[Document text]
________

In 2015, the US signed on to the Paris Agreement, vowing to work towards a goal of reducing global warming to below 2 degrees Celsius, compared to pre-industrial levels, by 2100. Scientists argue that even this increase is too high, ideally it should be below 1 degree. But, as of right now, we are on track for 3 degrees Celsius of warming by 2100. This is devastating to the climate and will only exacerbate the habitat destruction and species extinction that has already begun. This irreversible damage can almost entirely be credited to human activity. At this rate, Earth will be uninhabitable in the near future.

To prevent the severe effects of manmade global warming on the environment, we must address the most significant contributor to climate change: greenhouse gases. Carbon dioxide makes up 80% of greenhouse gas emissions.  This means it’s essentially impossible to prevent permanent environmental damage without significantly reducing the burning of carbon into the atmosphere. But activists and experts differ in how to achieve this.

________

[Objective 1] List every amount of warming, in degrees, that the climate passage mentions.
[Objective 2] Repeat the climate passage word for word, starting with "In 2015, the" and going on through "the near future.".

[A block of data]

________

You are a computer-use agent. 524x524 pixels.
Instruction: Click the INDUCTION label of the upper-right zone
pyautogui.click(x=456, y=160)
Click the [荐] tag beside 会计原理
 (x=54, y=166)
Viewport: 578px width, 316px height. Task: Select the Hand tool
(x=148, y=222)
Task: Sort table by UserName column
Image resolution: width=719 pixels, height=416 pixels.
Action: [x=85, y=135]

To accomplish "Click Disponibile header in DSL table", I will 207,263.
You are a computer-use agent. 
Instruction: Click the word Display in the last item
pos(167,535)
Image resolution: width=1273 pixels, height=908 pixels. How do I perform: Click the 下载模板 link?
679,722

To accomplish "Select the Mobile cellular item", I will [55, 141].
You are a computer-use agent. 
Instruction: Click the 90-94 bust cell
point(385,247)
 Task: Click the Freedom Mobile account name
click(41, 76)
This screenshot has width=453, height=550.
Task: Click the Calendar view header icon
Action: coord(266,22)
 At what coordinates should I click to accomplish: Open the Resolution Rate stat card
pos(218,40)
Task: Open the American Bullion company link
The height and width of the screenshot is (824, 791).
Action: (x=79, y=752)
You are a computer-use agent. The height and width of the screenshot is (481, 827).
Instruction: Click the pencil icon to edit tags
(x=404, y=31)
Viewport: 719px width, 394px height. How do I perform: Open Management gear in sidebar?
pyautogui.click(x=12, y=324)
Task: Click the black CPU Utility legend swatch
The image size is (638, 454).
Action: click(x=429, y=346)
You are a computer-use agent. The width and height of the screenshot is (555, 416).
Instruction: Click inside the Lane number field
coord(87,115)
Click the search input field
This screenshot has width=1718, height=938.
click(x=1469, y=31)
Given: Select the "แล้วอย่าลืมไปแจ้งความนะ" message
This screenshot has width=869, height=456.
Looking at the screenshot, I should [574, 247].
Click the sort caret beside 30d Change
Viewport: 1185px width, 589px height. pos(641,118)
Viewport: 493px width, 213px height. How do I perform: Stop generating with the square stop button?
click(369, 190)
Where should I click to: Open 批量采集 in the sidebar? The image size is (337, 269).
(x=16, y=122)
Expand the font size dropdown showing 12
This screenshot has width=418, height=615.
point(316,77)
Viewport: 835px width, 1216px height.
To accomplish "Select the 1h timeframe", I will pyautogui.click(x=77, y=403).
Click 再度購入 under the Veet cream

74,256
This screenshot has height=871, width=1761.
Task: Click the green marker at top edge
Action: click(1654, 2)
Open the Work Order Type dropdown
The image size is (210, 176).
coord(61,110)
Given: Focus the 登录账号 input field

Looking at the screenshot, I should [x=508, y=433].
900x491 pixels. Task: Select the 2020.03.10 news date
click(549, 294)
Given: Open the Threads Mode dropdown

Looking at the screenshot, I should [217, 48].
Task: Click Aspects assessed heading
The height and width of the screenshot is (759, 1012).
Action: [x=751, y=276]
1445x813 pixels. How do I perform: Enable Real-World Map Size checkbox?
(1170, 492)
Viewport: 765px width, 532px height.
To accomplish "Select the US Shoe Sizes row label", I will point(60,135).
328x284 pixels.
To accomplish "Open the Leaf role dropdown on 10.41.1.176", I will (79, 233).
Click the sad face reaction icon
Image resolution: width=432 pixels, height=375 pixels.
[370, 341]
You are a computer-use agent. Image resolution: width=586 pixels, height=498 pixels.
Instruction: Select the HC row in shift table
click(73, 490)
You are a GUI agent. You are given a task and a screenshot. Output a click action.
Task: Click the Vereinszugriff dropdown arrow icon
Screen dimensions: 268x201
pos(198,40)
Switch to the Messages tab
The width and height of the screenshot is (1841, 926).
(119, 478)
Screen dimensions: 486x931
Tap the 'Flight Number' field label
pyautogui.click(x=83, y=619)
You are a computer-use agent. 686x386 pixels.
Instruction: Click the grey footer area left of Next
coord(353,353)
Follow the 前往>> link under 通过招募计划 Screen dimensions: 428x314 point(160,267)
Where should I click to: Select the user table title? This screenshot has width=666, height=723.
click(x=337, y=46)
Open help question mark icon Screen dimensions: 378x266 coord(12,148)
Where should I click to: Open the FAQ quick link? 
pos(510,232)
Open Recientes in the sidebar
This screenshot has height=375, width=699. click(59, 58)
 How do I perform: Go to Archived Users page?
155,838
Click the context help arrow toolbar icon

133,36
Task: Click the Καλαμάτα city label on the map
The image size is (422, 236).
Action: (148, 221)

________

[Correct output 1]
- 2 degrees Celsius
- 1 degree
- 3 degrees Celsius

[Correct output 2]
In 2015, the US signed on to the Paris Agreement, vowing to work towards a goal of reducing global warming to below 2 degrees Celsius, compared to pre-industrial levels, by 2100. Scientists argue that even this increase is too high, ideally it should be below 1 degree. But, as of right now, we are on track for 3 degrees Celsius of warming by 2100. This is devastating to the climate and will only exacerbate the habitat destruction and species extinction that has already begun. This irreversible damage can almost entirely be credited to human activity. At this rate, Earth will be uninhabitable in the near future.